McKinney states that a pastor who wants good councilors must first inform the parish about what he hopes to do with the council. The clearer he can state the council’s mission, the better potential councilors can judge whether the ministry is for them. McKinney then recommends, in Chapter Eight, one or more gatherings of those parishioners who are interested in serving. The gatherings provide an opportunity for people to learn about the council and to judge if they have the gifts and talents to serve on it. The gatherings should conclude, writes McKinney, with “a prayerful and personal guided discernment in which each person would . . . make a tentative decision about a possible call to [the council] ministry” (p. 80). The value of McKinney’s approach is twofold: people know in advance what serving on the council entails, and they can gauge with others their readiness for it.

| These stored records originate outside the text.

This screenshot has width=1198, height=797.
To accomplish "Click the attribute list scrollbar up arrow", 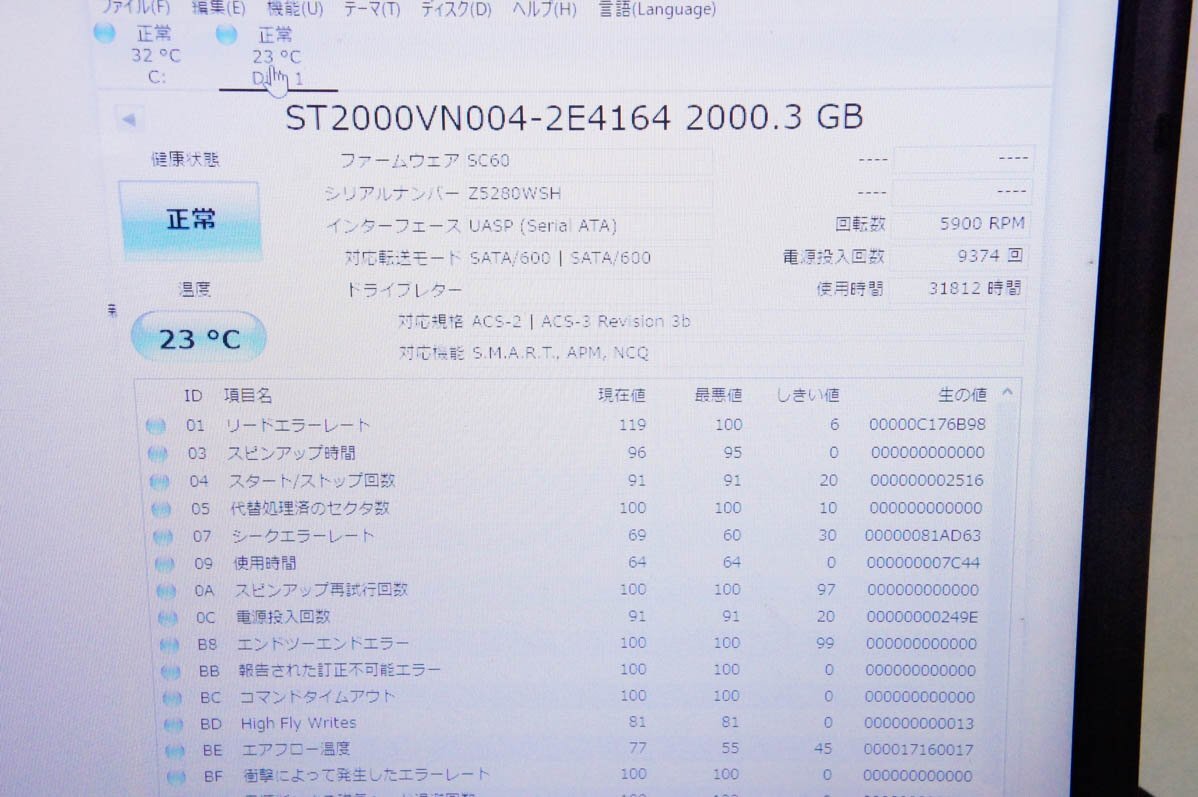I will click(1008, 392).
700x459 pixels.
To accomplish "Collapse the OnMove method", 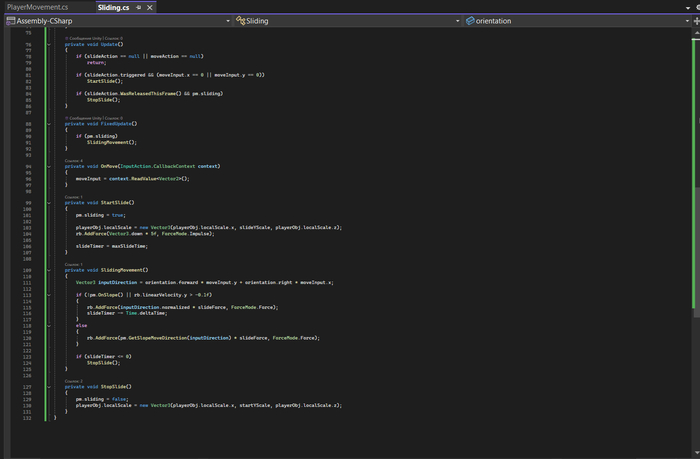I will click(48, 166).
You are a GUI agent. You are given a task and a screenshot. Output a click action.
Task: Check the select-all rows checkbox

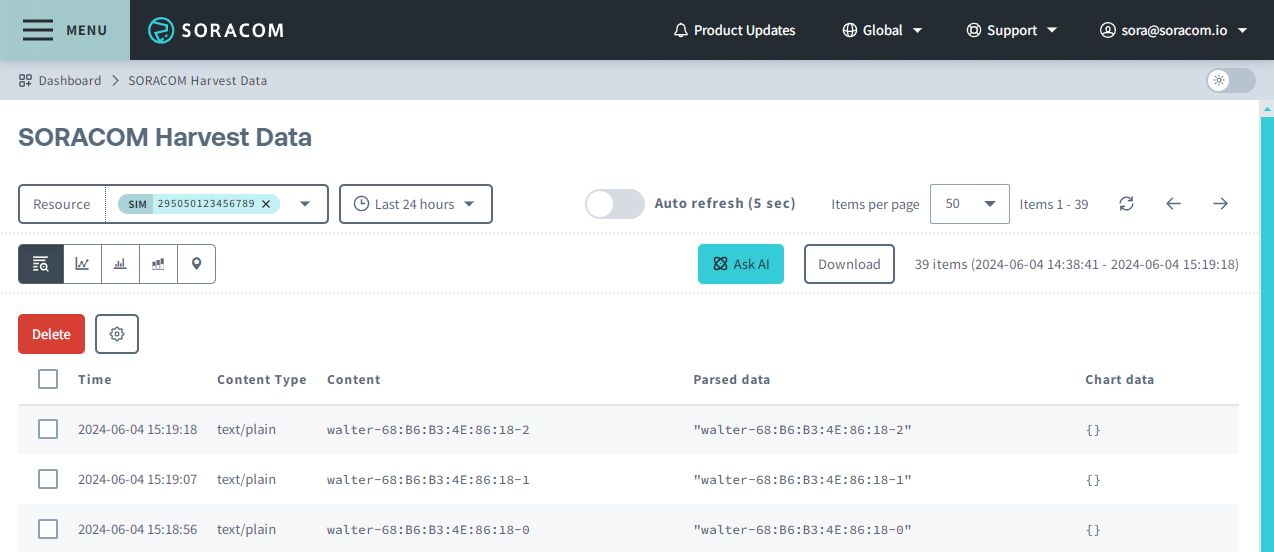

By contrast, the system of selecting members by lots has no built-in education of potential members and no group discernment of gifts and vocation. The quality of councilors is determined only by the judgment of acceptability and by the luck of the draw. To be sure, no one loses an election and no one is a crony. But a genuine discernment in which some are judged better suited than others is a richer experience, even for those not chosen, and more satisfying than the drawing of lots. When lots are drawn, the choice does not tell you anything about yourself, about the group, or about God’s spirit in the community. A discernment does.
Postcard from the Big Apple
As I look back over the summer, I can honestly say: my trip to the New York archdiocesan Office for Parish Councils was a stimulating one. I not only met Father Aufieri and his dedicated staff, but I saw how one of the great archdioceses promotes councils in the Big Apple.
The visit also enabled me to think about the ambiguities which face councils in the United States. From New York to Los Angeles we are frequently confused about our mission, and we struggle for the right words — planning, coordinating, or cooperating — to describe it. A good argument can be made for planning; the other words are less persuasive. We waver about the meaning of consultation, often failing to see that it depends on the relationship between the pastor who desires advice and the council which wants to give it. And we confuse our councils with a variety of ways to select members. New York taught me the importance of expressing more exactly the mission of councils. If we were more precise about our mission, we could select members on the basis of what the mission requires, and with a careful discernment about who can and should undertake it.